Of course I am worried about her well being. The kids are going to go rafting and ziplining and all sorts of activities that required signing about a million waivers.  She is thousands of miles away from me right now.   When I did “Find my iPhone” (yes- I did this) it was bizarre to see all that distance, to see the icons as tiny little dots because they were so far apart.  It was not so bizarre to see the signal coming from a Starbucks- obviously she was observing the local culture in a foreign habitat.  And no- I will probably not have a really sound sleep until she comes home.  But that is part of being a parent- we kind of glide through the sleeping portion of our lives.

Though I worry about her well being, I also worry about her ability to function as an adult.  They don’t turn 18 and get a manual stating- “You’re an adult now.  Here’s the instructions.  FYI- they were written by the same people who write instructions for self-assemble furniture.”  So they need to practice- baby steps, so to speak.  They need to do laundry, and cook food and learn to budget both their money and their time.  They need to problem solve- on their own- without anyone stepping in.  They need to learn how to be self-sufficient.  And they need to do this before they leave home for good.  (At least what we assume is leaving home for good)
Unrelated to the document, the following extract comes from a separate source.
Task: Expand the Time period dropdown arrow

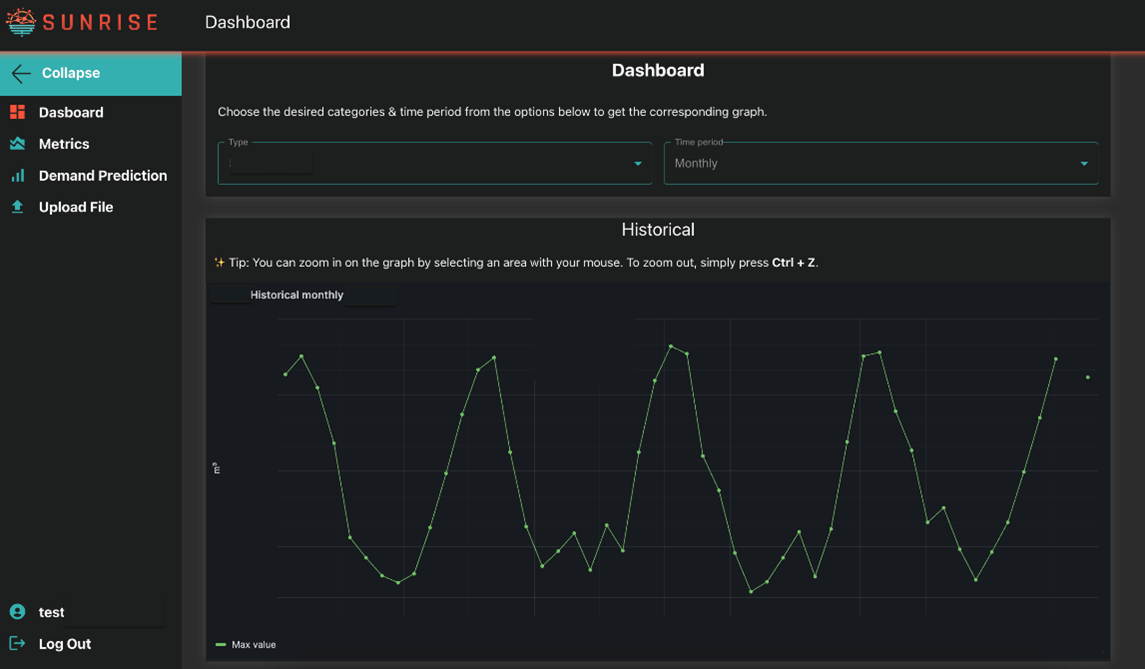Action: tap(1084, 164)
While I miss my daughter, I am happy that she is managing without me.  I am hoping that her laundry ends up the same color that it started. I am glad she is managing sharing a room with someone she does not know.  I am happy that she is figuring out the language and cultural differences of a place she has never been.  I am glad that she has not felt the need to call me.  I am thrilled that she has learned how to say Frappuccino in Spanish.  I am hoping above all else that she is realizing what a strong, self-sufficient  person she has become.

Of course, I hope to eventually get an email, or a text, just a hi, or an XO (though my only communication will most likely be a picture from the tour company, of my daughter standing on a table and dancing.)  But in my heart I know she loves me and  I know she feels loved.  And I guess that’s really the job of a parent- to make sure you’re child knows they are loved, whether you’re next door, or a few thousand miles away.